→ Required task
Below, copy word for word the stretch of records from the line containing "The width and height of the screenshot is (1119, 629)." through the line containing "Looking at the", with both of those lines included. Leave the pictures out of your copy.

(Records)
+ + + + +

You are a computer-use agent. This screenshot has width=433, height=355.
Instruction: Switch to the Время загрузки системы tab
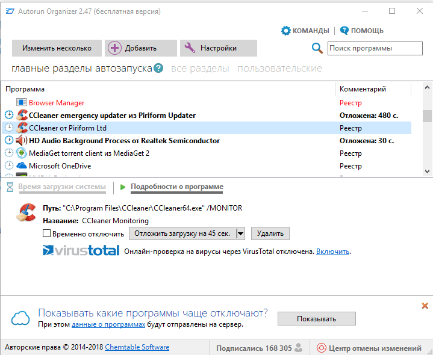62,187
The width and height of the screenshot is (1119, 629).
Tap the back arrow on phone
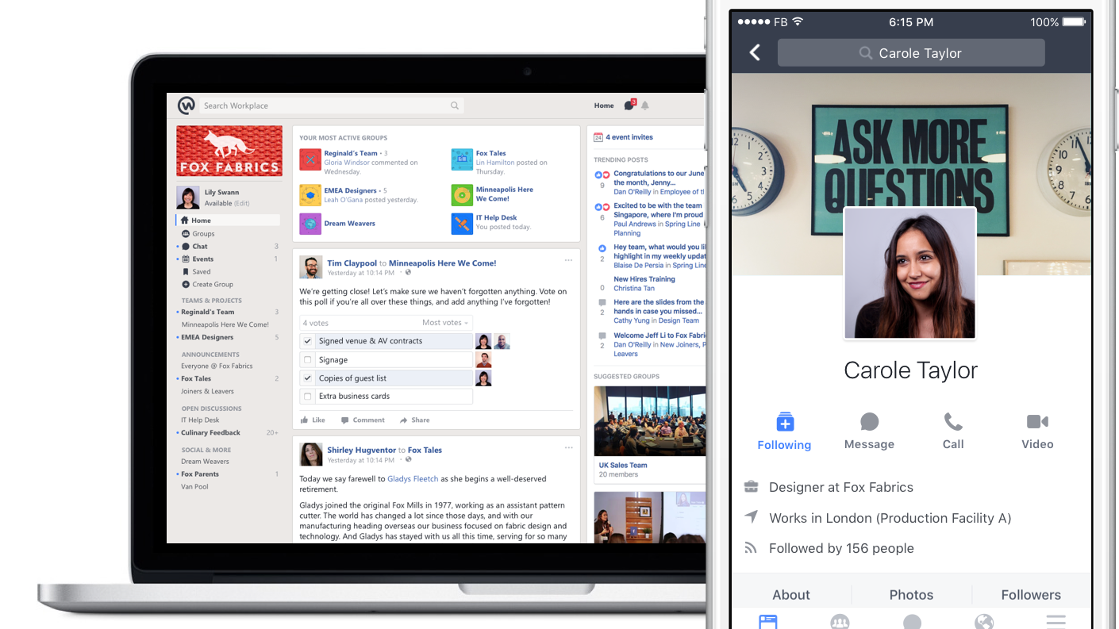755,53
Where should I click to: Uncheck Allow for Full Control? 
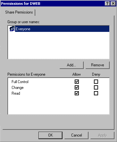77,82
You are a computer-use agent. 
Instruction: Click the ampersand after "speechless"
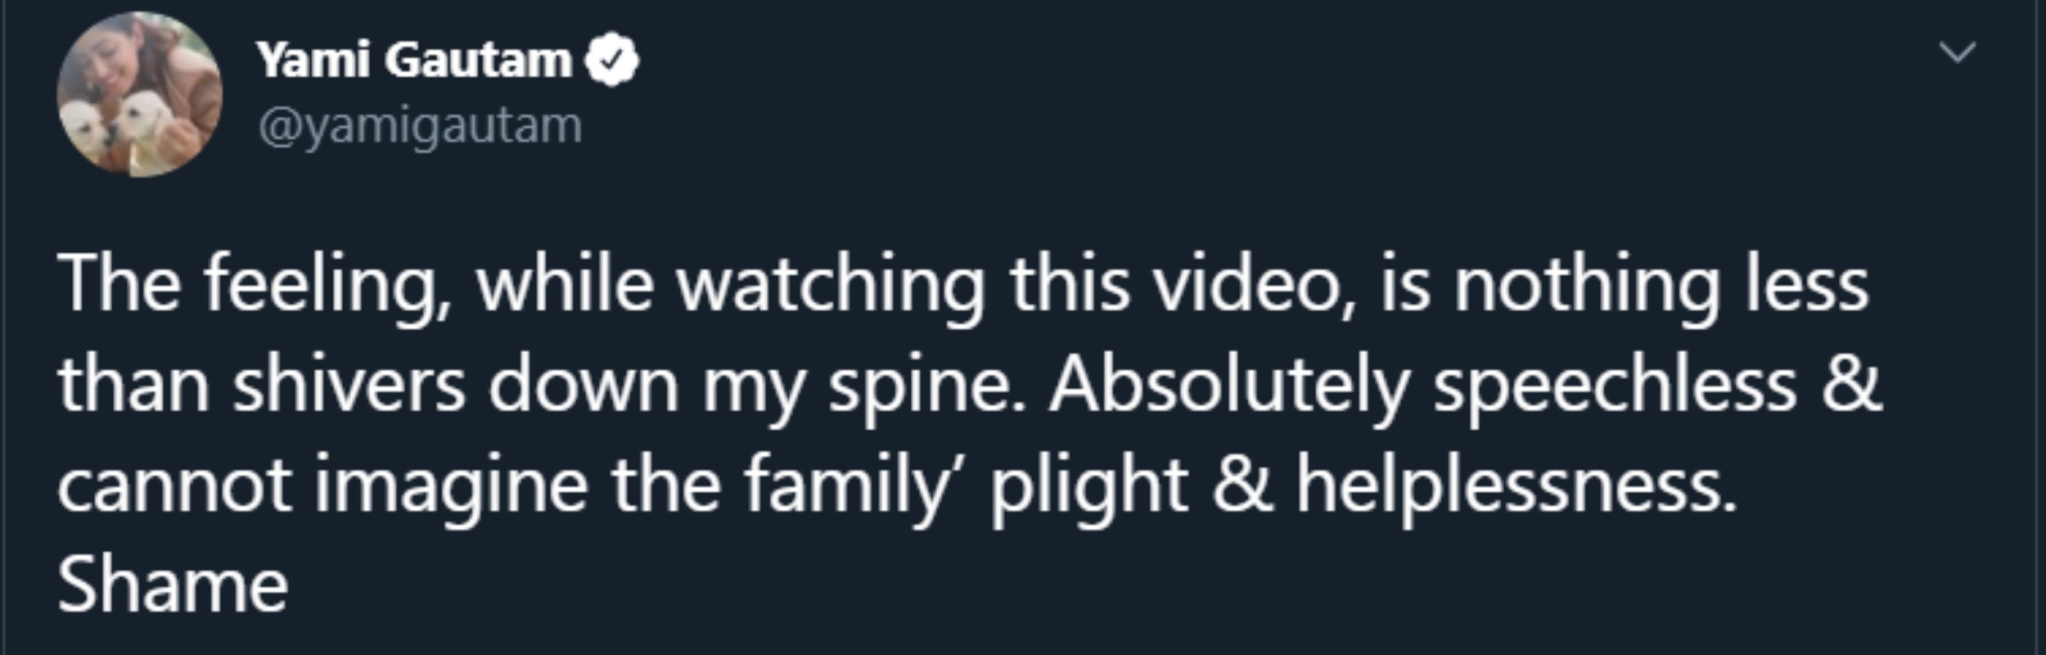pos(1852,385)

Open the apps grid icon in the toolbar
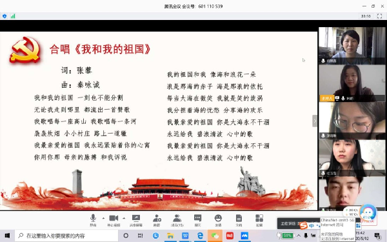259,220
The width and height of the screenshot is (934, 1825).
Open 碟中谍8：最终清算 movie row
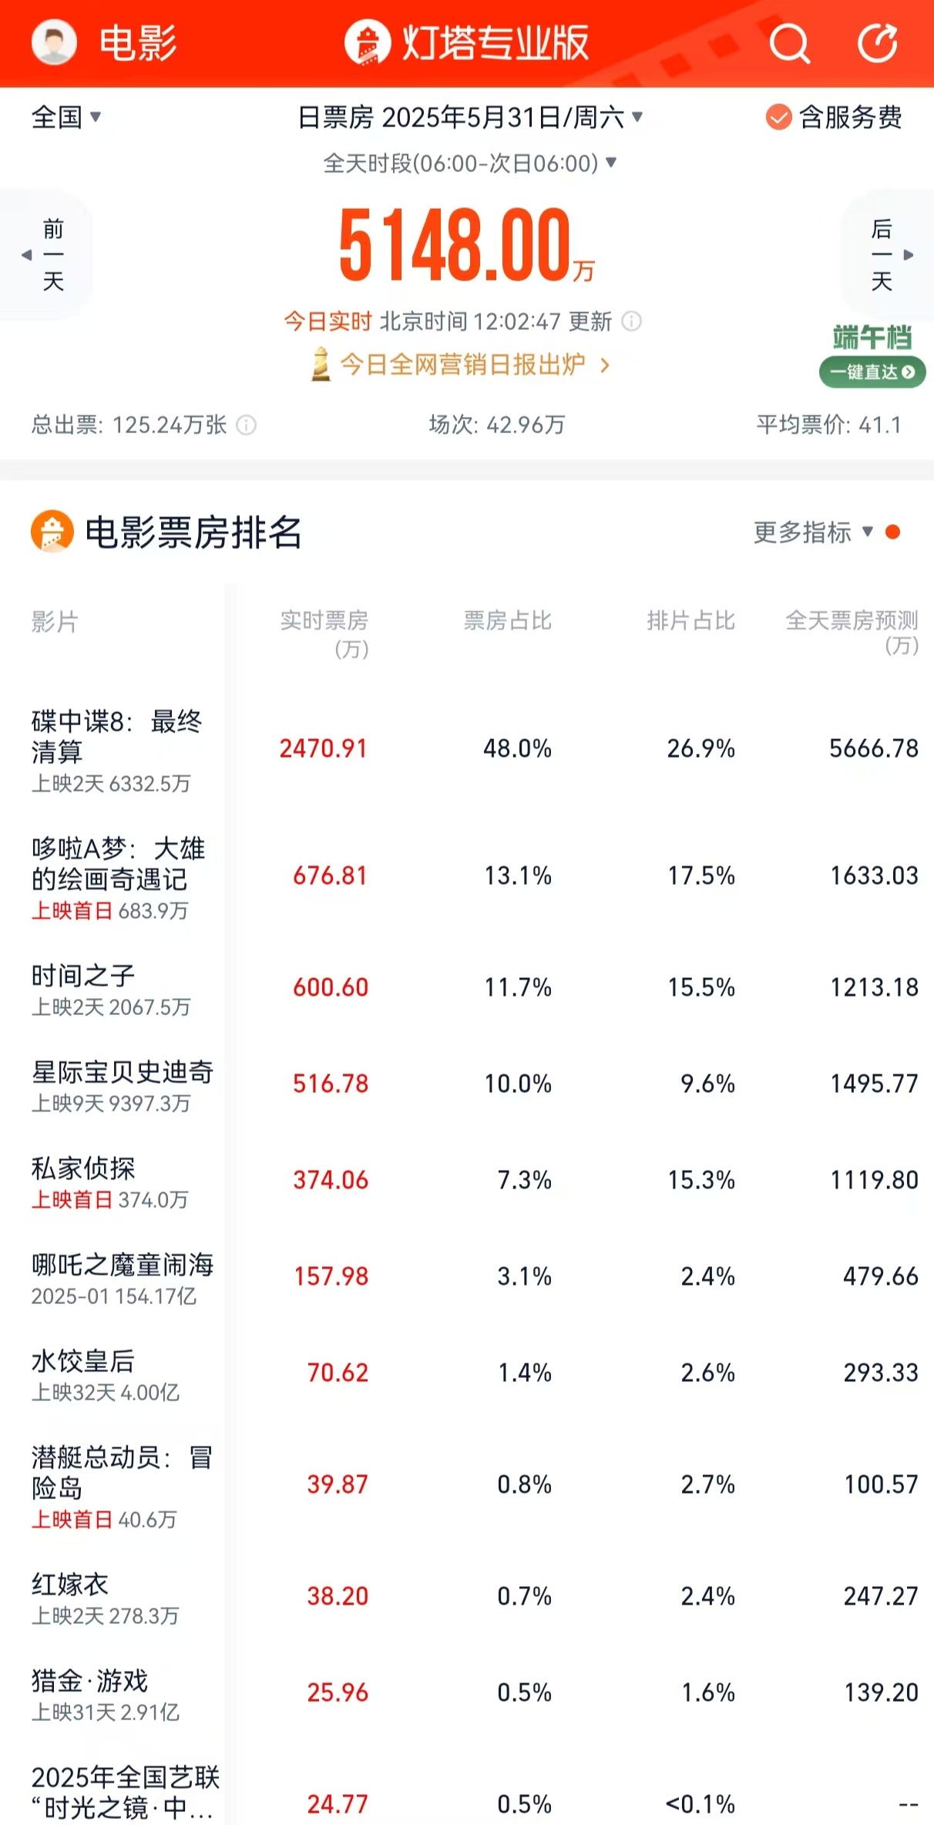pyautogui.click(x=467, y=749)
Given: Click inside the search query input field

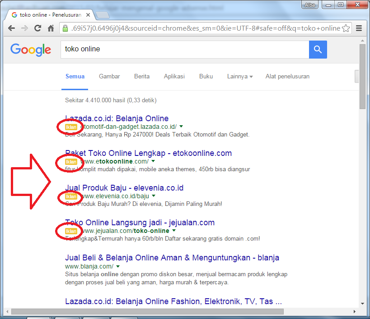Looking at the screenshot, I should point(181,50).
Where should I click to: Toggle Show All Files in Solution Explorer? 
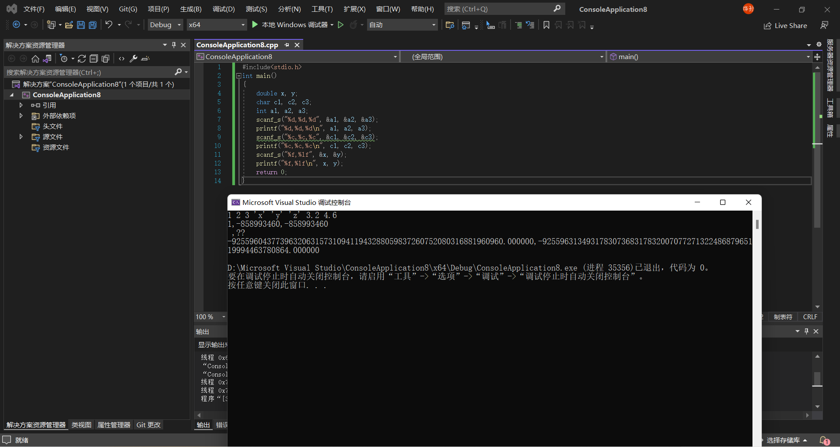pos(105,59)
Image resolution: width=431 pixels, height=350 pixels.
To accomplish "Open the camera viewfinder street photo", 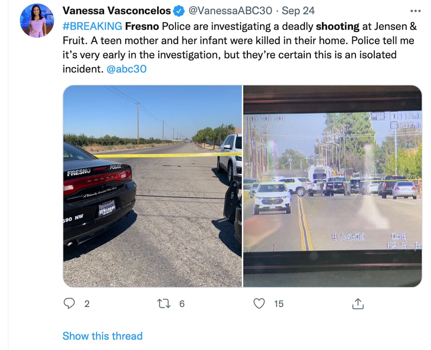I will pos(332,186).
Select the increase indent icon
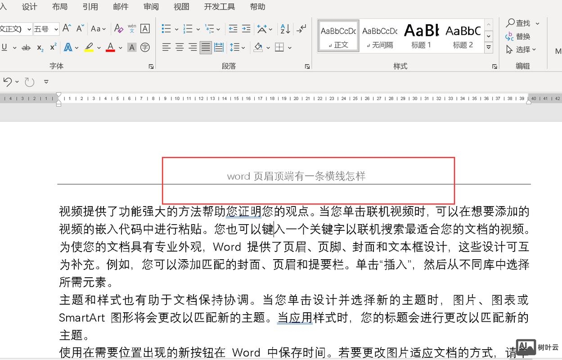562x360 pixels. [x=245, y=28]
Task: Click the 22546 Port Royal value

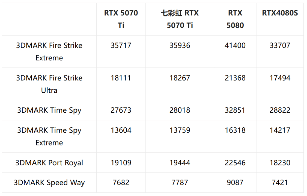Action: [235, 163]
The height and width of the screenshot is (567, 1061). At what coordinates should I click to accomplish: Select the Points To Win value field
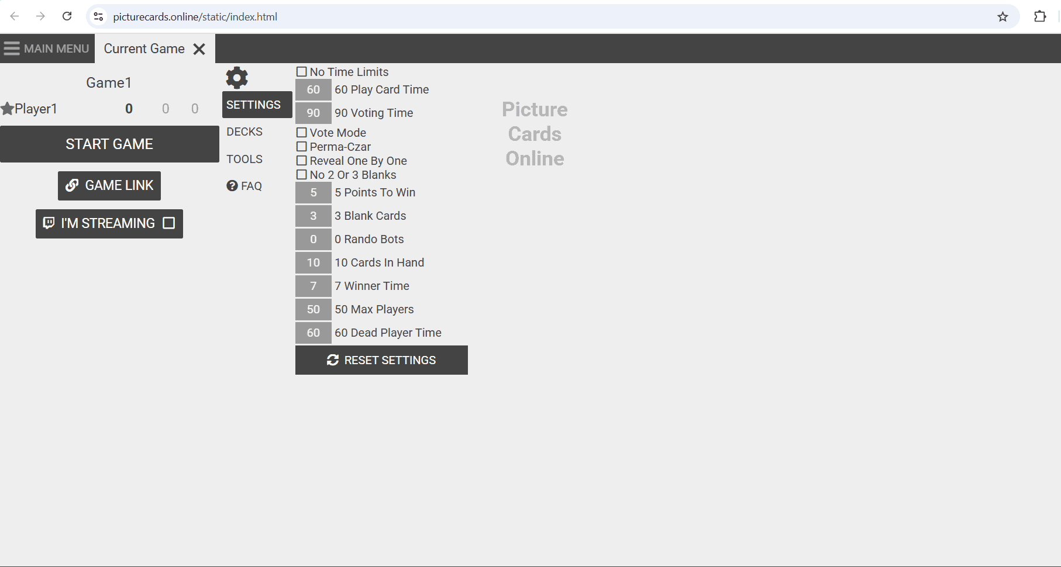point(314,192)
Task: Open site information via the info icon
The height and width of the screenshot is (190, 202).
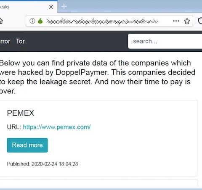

+ + + + +

→ Task response
The width and height of the screenshot is (1119, 629).
Tap the back arrow on phone
755,53
Where should I click to: Uncheck Allow for Full Control? 
77,82
You are a computer-use agent. 
Instruction: Click the ampersand after "speechless"
pos(1852,385)

Open the apps grid icon in the toolbar
259,220
The width and height of the screenshot is (934, 1825).
Open 碟中谍8：最终清算 movie row
pyautogui.click(x=467, y=749)
Given: Click inside the search query input field

Looking at the screenshot, I should point(181,50).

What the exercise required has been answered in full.